Olga Boznańska w Gdańsku

Nareszcie. Olga Boznańska po raz pierwszy w Gdańsku.

..Wyobrażam ją sobie wysiadającą z pociągu z Krakowa. Jej walizka nie jest zbyt wielka, ale na tyle duża, aby zmieścić obrazy, które chce pokazać w Gdańsku. Jeszcze nie wie, czy miasto się jej spodoba, a ona miastu i czy warto zostać tu trochę dłużej, albo chociażby częściej przyjeżdżać. Na razie się rozgląda. Swoje kroki kieruje w stronę Długiej, dochodzi do ratusza, pokonuje schody wiodące na drugie piętro i rozpoczyna rozwieszanie swoich dzieł..

W Ratuszu Głównomiejskim stykamy się z cząstkę dorobku artystki, traktujmy ją więc jako wstęp, jako zaproszenie do jej wysublimowanego świata. Jej twórczość jest trudna, nawet tak znakomity mistrz pędzla jak Jacek Malczewski przyznawał, że długo nie rozumiał Boznańskiej i określał jej prace jako „zakończone sadzą malarstwo”. Ono nie rozgrywa scenek rodzajowych, nie opowiada historii, nie cyzeluje wykwintnych strojów i koafiur, nie przenosi w urokliwe krajobrazy. Malarstwo Boznańskiej to raczej intymne spotkania z portretowanymi, próba uchwycenia ich istoty, wejrzenie w ich dusze.
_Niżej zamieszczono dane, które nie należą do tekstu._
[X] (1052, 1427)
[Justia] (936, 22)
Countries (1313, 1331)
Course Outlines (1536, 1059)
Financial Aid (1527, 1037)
Dobór prezentowanych na wystawie obrazów pozwala nam nie tylko prześledzić jej drogę artystyczną, ale także daje nam pewien wgląd w prywatność i osobowość  artystki oraz uwiecznionych przez nią osób. 

Wraz z nią jesteśmy w rodzinnym Krakowie, potem w Monachium, gdzie Boznańska rozwinęła i ukształtowała swój talent malarski, a wreszcie w Paryżu, gdzie spędziła ponad czterdzieści lat – największą część swojego życia. 

Na wystawie, wśród portretowanych są jej bliscy, jak Józef Czajkowski, wieloletni narzeczony malarki. Niestety z powodów, których biografowie mogą się tylko domyślać, mariaż nie doszedł do skutku. Boznańska nigdy z nikim się nie związała. Podobno nie znosiła dotyku…

Jest portret ojca, który intensywnie wspierał Olgę i jej siostrę. Po jego śmierci życie malarki jakby straciło radosne kolory, co znalazło odzwierciedlenie w barwach jej twórczości. Widać to doskonale na chronologicznie ułożonej wystawie. 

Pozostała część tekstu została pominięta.